Lorsque adolescente, Catherine renonce justement aux mondanités, refuse les prétendants au mariage que lui proposent ses parents et demande à devenir Mantellata, elle s’attire les foudres de sa famille. Les Mantellati étaient des laïques – et non pas des religieux – qui portaient le manteau, l’habit dominicain. Ils engageaient leur vie à la prière et à la pénitence, comme pour réparer ce qu’il pouvait y avoir de souffrance et de corruption dans le monde. Ces laïques dominicains – comme nous les appelons aujourd’hui – étaient aussi engagés dans le service des pauvres et le soin des malades. Ils recevaient régulièrement les enseignements des frères dominicains et se rassemblaient en fraternités solidaires.

Catherine a vécu ses trois premières années de laïque dominicaine – le Tiers Ordre dominicain – comme recluse. Après avoir vécue comme servante dans sa propre famille, ses parents lui avaient finalement accordée une petite pièce retirée de la maison où elle passait ses journées en prière. Elle vit sa foi dans une très grande intimité au Christ. Elle se vit sans cesse avec Lui, en sa présence. C’est ainsi qu’elle exprime que c’est ensemble qu’ils prient les psaumes.

Engagements de Catherine dans la société et dans l’Église

Vers l’âge de 20 ans, elle comprend qu’elle est appelée à quitter sa chambre et intensifier les « activités de miséricorde ». Elle passe beaucoup de temps auprès des malades et des mourants et distribue largement la nourriture et les vêtements qu’elle reçoit de sa famille. Très tôt, elle est entourée dans son œuvre de compagnes et compagnons sur qui elle a une grande influence. Catherine parle et agit avec une grande assurance spirituelle en même temps qu’elle est très humble et dévouée à l’Église. On parle même d’extases et de visions. Les responsables du Tiers Ordre et des frères s’assurent de son orthodoxie, de la justesse de sa foi. Ils nomment le frère Raymond de Capoue pour l’accompagner spirituellement de même que son petit groupe, sa famiglia. Lui-même la considère comme un maître spirituel.

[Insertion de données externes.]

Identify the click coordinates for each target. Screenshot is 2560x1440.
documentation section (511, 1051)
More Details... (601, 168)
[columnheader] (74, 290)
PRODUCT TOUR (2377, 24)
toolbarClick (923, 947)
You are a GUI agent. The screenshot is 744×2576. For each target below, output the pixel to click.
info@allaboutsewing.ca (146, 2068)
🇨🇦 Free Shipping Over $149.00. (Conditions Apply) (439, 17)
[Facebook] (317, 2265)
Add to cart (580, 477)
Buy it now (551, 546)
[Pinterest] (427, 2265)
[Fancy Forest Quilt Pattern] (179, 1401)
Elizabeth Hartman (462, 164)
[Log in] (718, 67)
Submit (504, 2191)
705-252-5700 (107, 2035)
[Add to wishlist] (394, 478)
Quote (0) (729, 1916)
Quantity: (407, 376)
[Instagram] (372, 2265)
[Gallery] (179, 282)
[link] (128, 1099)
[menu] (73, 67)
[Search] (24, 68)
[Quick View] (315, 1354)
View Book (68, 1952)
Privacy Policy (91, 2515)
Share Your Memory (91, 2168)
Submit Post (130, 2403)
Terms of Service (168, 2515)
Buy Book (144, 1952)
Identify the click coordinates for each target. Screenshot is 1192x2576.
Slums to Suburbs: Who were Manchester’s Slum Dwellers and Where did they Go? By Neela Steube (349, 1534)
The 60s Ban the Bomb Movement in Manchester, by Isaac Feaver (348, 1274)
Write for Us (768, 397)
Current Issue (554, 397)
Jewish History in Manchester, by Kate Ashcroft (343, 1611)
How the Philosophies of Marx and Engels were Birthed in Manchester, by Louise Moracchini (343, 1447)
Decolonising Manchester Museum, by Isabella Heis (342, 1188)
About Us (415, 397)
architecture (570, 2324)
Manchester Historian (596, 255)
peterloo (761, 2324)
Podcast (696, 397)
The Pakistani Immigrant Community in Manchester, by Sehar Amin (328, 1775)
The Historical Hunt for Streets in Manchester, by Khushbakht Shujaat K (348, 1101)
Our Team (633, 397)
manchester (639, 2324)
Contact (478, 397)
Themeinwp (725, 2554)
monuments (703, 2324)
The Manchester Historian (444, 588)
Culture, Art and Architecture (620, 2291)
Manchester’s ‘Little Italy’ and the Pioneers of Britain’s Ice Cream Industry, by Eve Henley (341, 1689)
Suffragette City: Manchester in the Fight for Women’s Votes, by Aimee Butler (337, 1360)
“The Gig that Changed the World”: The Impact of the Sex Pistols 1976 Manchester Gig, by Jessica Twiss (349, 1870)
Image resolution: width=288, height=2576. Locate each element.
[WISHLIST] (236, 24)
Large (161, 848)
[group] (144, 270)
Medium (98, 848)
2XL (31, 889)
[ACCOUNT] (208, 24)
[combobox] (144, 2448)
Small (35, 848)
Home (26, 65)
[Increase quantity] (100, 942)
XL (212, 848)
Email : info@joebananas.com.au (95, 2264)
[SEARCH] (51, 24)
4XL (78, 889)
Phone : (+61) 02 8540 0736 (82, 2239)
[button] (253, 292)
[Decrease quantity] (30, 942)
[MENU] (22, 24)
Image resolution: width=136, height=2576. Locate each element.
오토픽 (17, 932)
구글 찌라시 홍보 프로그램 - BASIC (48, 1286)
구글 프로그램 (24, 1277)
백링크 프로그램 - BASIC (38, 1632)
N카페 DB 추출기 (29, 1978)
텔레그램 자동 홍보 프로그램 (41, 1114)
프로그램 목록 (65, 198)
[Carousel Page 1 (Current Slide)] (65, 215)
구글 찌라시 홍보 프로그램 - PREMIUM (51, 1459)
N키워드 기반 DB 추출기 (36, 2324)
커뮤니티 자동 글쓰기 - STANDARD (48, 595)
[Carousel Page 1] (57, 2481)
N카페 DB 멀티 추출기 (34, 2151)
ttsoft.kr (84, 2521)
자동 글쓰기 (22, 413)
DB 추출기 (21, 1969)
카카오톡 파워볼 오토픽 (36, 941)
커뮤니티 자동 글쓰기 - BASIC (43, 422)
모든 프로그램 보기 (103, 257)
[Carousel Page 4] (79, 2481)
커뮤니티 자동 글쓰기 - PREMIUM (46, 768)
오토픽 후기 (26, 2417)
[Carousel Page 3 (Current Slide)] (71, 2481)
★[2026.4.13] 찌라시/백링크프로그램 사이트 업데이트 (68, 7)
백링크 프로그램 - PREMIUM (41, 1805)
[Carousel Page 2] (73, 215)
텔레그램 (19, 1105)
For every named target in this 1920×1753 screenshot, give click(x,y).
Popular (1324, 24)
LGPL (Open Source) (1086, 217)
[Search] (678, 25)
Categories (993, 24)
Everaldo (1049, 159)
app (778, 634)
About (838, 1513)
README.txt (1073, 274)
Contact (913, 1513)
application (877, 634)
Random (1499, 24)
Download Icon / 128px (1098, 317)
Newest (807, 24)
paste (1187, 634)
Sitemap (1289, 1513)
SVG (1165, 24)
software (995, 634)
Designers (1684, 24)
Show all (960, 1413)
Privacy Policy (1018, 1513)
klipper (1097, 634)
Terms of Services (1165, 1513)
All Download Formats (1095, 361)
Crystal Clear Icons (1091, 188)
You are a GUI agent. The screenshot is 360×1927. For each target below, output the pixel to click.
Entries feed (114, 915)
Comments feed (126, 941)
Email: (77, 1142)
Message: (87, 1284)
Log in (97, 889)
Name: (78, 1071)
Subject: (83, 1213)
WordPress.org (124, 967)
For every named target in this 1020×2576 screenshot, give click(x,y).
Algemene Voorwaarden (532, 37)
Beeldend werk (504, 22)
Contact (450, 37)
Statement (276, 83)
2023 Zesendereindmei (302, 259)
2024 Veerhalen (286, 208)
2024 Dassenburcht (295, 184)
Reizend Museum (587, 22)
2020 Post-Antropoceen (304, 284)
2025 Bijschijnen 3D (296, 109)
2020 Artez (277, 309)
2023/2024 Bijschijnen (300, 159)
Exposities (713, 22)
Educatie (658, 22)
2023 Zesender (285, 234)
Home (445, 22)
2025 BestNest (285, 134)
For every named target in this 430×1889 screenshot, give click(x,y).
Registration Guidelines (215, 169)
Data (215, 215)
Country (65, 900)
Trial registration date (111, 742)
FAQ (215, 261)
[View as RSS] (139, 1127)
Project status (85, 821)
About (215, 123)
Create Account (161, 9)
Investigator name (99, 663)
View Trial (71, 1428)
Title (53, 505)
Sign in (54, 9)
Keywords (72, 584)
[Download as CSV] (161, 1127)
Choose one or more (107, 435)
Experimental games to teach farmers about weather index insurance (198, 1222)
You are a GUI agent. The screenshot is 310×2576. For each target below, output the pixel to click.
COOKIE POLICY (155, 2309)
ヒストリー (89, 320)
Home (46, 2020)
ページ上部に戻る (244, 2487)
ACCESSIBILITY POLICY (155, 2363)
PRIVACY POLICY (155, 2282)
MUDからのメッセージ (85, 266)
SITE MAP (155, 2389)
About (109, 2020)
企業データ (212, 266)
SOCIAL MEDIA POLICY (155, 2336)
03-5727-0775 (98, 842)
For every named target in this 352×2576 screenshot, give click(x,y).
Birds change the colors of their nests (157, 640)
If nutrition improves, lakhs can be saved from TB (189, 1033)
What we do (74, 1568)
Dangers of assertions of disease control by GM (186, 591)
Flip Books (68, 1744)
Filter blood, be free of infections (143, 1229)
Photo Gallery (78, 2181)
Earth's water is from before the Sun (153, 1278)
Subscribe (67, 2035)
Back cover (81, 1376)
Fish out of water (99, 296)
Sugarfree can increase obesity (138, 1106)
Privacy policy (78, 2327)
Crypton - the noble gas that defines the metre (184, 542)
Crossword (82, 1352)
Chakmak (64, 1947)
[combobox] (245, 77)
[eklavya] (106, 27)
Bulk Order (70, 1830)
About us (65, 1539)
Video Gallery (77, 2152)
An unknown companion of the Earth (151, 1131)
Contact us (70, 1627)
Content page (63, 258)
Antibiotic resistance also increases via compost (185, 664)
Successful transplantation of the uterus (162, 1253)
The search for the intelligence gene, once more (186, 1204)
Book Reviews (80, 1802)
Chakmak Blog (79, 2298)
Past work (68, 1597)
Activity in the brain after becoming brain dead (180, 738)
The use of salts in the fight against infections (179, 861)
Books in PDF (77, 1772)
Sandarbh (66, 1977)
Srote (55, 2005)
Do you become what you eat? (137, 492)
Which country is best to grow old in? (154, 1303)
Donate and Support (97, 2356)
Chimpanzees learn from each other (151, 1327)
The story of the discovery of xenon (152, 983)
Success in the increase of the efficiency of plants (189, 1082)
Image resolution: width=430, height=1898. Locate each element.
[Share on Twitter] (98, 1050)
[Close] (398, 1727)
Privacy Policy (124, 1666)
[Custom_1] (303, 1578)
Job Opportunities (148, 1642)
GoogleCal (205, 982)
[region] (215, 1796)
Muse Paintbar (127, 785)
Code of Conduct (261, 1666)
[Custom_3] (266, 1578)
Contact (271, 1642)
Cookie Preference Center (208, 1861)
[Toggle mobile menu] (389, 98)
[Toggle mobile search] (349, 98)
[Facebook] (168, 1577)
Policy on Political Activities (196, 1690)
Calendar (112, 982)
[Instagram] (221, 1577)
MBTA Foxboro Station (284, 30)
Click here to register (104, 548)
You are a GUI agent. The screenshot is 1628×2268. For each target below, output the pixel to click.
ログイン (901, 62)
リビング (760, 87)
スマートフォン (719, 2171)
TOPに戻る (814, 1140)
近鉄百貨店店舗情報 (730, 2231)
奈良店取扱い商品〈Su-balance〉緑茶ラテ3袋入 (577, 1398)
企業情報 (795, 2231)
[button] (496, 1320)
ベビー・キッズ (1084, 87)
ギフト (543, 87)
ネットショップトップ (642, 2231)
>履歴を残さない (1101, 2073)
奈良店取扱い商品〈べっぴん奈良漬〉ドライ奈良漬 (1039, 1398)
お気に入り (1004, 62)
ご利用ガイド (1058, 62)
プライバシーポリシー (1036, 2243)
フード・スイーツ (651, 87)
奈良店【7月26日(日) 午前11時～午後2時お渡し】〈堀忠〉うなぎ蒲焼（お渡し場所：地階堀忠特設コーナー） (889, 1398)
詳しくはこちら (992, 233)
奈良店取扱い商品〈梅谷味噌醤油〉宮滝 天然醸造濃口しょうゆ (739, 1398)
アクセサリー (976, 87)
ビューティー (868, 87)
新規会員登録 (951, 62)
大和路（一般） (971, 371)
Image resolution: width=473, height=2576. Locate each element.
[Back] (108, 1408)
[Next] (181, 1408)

L’influence de Catherine se fait sentir aussi chez les grands. On sollicite ses conseils comme arbitre politique, comme conciliatrice ou pour des questions ecclésiales. Elle se déplace donc avec sa famiglia dans les grandes villes telles que Pise, Lucques et Florence. Elle ne ménage pas ses efforts pour l’Église et ses pasteurs. Elle écrit au pape qu’elle a rencontré pour l’encourager à revenir à Rome où sont vénérés Pierre et Paul. L’Église a besoin d’un pasteur qui apporte la réconciliation et la paix et qui témoigne de son enracinement au Christ et de son souci des personnes.

Des repères pour nous aujourd’hui

Élizabeth Lacelle, une théologienne contemporaine d’Ottawa, résume l’engagement public de Catherine en trois pôles : 1) la réforme de l’Église, 2) le retour du pape à Rome – condition nécessaire à la réforme, 3) la croisade – pour catalyser les énergies guerrières qui ravageaient l’Europe [1] . Que l’Église « recouvre son premier état de pauvreté, d’humilité, de douceur, cette époque bénie où ses ministres n’aspiraient qu’à l’honneur de Dieu et au salut des âmes, s’attachant aux biens spirituels et non pas temporels. » [2] Plutôt que de penser à faire la guerre aux nobles, plutôt que de chercher à préserver leur amour-propre, que les évêques et les prêtres, à commencer par le pape, se soucient des populations décimées, affamées, outragées, qui ont besoin de vrais pasteurs.

Bien qu’elle soit femme et laïque, donc sans pouvoir, Catherine ne craint pas de dire une parole vraie aux dirigeants de son temps. Elle milite en faveur de la paix. Le dominicain contemporain Éric de Clermont Tonnerre propose trois éléments qui précisent l’actualité de Catherine pour notre Église aujourd’hui. Je cite des extraits de son commentaire:

  • L’action et les écrits de Catherine de Sienne sont une invitation permanente, prophétique, à la conversion évangélique. Catherine n’a cessé […] d’indiquer à tous, spécialement aux jeunes et aux laïcs, sans oublier les responsables de la société civile et de l’Église, à tous […] le chemin de la conversion. […] Pour elle, le chemin c’est le Christ. […]

  • Comme femme laïque, Catherine osa cependant prendre la parole et élever la voix, dans une Église masculine et cléricale. Elle ne cessa de promouvoir les responsabilités des femmes et des laïcs dans leur propre vie et dans la société civile.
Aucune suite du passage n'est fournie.